Dataset entries:
[Start of Attachment]
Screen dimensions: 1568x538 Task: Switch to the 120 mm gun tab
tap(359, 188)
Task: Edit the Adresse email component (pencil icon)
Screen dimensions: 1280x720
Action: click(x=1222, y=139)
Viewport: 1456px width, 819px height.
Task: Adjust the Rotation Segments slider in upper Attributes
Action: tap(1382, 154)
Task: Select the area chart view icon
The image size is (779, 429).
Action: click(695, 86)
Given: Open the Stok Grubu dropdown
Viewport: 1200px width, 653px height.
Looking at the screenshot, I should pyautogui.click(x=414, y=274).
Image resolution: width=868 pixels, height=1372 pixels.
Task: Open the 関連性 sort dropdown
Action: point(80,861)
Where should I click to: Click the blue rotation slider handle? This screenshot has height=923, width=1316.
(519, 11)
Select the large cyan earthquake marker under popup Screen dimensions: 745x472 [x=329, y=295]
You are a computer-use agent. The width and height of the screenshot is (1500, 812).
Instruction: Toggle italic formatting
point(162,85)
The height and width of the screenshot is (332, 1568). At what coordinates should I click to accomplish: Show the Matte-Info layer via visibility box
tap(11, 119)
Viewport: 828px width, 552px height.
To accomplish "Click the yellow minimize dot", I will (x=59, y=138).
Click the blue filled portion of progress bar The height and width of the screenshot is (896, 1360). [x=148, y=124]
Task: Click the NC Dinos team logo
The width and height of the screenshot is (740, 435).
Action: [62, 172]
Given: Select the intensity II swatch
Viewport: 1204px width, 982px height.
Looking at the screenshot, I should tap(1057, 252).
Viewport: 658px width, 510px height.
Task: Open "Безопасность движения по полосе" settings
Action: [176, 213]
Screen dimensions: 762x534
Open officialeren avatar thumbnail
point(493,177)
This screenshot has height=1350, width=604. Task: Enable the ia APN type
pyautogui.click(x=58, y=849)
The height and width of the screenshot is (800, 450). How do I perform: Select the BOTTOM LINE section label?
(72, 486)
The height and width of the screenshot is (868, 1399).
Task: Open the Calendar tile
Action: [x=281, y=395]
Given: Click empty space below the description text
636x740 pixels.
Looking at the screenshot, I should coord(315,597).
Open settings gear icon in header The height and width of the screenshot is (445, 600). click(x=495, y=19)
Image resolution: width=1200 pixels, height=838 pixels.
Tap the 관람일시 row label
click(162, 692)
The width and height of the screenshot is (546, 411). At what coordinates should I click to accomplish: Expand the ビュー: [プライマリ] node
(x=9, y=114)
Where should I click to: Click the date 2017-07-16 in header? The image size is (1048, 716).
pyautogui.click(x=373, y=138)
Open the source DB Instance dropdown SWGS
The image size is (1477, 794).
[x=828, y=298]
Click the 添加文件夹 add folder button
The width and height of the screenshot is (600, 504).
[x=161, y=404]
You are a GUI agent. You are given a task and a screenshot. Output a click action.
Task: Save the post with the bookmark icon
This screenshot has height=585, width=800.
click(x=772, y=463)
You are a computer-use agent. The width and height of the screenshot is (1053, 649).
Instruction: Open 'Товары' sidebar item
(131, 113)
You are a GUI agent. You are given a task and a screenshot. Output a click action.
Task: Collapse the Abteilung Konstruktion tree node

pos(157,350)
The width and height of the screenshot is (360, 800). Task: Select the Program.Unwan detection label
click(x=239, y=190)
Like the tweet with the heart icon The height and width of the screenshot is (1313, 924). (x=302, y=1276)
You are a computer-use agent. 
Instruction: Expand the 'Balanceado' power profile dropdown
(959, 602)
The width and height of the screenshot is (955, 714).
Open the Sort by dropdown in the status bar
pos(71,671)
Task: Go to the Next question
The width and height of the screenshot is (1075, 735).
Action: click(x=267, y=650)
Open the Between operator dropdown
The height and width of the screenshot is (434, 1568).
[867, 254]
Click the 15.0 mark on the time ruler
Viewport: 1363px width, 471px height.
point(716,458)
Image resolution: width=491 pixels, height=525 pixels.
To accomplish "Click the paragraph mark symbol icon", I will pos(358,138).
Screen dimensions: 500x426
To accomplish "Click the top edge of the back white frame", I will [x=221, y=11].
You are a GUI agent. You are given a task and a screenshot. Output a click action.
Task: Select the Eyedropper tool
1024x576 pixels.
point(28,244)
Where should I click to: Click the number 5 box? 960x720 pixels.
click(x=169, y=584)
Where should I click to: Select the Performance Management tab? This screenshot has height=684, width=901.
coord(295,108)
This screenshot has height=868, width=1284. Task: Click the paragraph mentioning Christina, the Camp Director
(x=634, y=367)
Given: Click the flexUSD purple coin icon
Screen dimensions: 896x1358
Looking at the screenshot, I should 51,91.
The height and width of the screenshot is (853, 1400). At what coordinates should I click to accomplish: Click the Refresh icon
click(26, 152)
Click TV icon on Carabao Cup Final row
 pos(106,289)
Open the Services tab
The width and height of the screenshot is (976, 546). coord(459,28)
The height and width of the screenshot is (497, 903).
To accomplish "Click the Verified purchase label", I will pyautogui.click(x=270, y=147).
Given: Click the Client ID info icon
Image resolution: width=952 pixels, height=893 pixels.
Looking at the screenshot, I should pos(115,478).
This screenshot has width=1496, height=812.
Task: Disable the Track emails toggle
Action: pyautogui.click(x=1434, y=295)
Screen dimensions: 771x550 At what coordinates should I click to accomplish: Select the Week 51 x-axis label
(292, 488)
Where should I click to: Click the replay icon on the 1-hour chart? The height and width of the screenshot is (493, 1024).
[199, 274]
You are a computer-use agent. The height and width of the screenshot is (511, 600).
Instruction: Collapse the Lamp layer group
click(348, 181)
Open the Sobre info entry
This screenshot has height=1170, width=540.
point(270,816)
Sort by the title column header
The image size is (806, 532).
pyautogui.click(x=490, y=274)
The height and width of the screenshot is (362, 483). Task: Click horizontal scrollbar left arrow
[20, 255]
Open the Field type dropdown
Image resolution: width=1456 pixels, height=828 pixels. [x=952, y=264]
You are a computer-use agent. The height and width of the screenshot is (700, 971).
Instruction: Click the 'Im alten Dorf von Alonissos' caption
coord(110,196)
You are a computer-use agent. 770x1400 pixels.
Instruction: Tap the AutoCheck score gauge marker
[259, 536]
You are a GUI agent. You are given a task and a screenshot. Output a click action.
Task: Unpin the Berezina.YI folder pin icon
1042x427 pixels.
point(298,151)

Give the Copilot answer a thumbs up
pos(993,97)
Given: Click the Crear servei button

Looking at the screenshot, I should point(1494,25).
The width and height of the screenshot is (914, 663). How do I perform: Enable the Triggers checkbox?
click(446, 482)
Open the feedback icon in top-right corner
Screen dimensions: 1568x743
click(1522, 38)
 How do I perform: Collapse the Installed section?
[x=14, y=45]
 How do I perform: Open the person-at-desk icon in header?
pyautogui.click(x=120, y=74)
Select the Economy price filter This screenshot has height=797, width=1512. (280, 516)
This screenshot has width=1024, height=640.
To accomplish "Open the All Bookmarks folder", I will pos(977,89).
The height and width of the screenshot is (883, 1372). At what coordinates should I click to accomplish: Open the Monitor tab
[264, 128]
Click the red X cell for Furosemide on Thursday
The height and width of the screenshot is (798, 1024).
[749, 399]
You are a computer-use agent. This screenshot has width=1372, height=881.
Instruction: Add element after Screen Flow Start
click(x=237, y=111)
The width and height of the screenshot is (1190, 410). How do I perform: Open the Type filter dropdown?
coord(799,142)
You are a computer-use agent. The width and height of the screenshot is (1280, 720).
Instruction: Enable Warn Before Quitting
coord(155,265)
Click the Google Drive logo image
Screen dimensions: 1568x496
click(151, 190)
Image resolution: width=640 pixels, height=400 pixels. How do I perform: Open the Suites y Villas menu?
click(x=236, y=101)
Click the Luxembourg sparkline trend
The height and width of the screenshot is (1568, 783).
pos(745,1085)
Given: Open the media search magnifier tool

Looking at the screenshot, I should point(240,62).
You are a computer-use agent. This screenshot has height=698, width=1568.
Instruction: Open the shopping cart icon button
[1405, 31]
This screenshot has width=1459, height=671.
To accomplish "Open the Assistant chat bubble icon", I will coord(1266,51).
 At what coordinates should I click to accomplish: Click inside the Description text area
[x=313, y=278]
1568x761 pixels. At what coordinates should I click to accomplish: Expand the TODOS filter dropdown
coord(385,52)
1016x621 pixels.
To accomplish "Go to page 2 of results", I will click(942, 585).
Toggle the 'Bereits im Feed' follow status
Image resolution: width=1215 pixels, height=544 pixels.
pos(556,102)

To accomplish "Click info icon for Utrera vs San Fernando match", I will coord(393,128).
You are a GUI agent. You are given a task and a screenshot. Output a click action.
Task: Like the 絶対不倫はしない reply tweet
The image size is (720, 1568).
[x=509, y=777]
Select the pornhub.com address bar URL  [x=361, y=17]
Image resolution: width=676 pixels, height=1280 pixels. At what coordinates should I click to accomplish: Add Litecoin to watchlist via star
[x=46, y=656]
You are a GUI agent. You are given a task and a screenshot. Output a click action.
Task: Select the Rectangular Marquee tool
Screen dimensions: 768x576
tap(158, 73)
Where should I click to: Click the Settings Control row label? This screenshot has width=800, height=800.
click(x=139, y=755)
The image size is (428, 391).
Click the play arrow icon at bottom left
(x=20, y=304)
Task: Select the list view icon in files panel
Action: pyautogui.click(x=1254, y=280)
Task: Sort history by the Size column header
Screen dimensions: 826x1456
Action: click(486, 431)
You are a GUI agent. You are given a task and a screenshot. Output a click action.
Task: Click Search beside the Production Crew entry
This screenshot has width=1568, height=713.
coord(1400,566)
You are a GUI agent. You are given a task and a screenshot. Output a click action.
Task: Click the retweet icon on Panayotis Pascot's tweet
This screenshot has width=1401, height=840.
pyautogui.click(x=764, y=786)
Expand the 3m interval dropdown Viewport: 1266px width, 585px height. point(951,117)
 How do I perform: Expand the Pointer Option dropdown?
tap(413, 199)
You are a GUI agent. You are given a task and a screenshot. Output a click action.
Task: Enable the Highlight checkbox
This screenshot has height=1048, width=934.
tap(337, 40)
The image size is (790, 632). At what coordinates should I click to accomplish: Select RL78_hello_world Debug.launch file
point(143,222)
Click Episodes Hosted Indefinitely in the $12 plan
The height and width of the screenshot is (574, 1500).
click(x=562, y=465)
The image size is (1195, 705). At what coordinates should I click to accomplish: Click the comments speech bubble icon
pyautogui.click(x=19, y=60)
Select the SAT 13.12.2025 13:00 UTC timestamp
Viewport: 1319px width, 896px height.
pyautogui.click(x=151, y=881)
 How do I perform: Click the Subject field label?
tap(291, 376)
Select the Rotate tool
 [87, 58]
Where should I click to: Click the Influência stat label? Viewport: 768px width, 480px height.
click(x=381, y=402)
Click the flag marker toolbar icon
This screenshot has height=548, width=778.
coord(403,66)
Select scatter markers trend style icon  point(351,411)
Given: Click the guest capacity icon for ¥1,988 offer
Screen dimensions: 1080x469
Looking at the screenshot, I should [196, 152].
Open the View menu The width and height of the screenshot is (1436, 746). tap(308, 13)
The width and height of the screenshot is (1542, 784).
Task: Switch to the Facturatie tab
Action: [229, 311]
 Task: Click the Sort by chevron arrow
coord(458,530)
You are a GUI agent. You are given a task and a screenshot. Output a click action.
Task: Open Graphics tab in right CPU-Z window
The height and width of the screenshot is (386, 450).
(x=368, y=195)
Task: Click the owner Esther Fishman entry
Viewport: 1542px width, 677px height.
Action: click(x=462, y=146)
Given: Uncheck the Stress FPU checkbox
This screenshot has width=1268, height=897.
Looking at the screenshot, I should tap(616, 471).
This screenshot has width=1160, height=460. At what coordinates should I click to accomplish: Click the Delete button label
[End of Attachment]
WHAT TO WORK ON. Both the first line of the records above and the line containing "Task: Select the area chart view icon" are to be transcribed exactly, together with every line between them, and nothing else.

ANSWER SECTION.
Screen dimensions: 1568x538 Task: Switch to the 120 mm gun tab
tap(359, 188)
Task: Edit the Adresse email component (pencil icon)
Screen dimensions: 1280x720
Action: click(x=1222, y=139)
Viewport: 1456px width, 819px height.
Task: Adjust the Rotation Segments slider in upper Attributes
Action: tap(1382, 154)
Task: Select the area chart view icon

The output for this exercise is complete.